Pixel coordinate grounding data
───

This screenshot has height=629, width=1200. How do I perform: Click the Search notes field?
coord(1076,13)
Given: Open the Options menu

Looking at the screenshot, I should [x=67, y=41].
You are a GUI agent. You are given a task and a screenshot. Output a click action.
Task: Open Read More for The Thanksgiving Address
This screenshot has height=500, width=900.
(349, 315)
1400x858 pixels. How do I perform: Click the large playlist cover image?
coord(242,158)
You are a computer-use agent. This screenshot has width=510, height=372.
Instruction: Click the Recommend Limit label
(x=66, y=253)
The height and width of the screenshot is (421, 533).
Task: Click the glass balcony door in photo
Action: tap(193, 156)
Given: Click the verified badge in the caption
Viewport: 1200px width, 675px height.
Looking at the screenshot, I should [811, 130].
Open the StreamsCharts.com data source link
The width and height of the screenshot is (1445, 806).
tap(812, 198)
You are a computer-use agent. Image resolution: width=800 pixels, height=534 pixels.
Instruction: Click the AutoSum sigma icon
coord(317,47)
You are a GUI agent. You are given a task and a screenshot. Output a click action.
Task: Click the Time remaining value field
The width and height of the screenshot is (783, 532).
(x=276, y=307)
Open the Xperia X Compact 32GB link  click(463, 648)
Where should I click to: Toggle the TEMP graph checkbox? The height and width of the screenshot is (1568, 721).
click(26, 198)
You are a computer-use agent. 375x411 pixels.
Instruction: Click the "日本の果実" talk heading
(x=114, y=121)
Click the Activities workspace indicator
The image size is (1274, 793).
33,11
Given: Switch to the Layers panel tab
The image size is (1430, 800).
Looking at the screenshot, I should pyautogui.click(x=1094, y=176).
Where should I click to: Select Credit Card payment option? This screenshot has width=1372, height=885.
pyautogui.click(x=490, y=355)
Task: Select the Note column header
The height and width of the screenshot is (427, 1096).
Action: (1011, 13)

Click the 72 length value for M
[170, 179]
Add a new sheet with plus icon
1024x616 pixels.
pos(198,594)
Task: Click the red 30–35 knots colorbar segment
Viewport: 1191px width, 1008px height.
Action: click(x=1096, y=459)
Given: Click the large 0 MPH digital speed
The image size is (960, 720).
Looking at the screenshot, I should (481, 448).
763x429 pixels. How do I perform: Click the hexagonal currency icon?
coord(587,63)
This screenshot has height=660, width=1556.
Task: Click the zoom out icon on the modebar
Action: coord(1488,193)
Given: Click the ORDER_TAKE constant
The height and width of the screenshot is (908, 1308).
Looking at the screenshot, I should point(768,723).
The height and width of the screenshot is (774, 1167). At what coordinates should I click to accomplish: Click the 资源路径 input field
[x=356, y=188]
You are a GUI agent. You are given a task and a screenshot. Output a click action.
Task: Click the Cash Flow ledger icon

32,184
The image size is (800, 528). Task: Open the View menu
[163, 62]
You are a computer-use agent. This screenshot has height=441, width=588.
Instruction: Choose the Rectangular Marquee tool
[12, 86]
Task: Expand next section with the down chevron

───

Your assignment:
Working from the records above, write out verbatim only the lines from the line containing "The height and width of the screenshot is (427, 1096)." through the line containing "Given: Click the large 0 MPH digital speed".

Solution to this problem:
The height and width of the screenshot is (427, 1096).
Action: (1011, 13)

Click the 72 length value for M
[170, 179]
Add a new sheet with plus icon
1024x616 pixels.
pos(198,594)
Task: Click the red 30–35 knots colorbar segment
Viewport: 1191px width, 1008px height.
Action: click(x=1096, y=459)
Given: Click the large 0 MPH digital speed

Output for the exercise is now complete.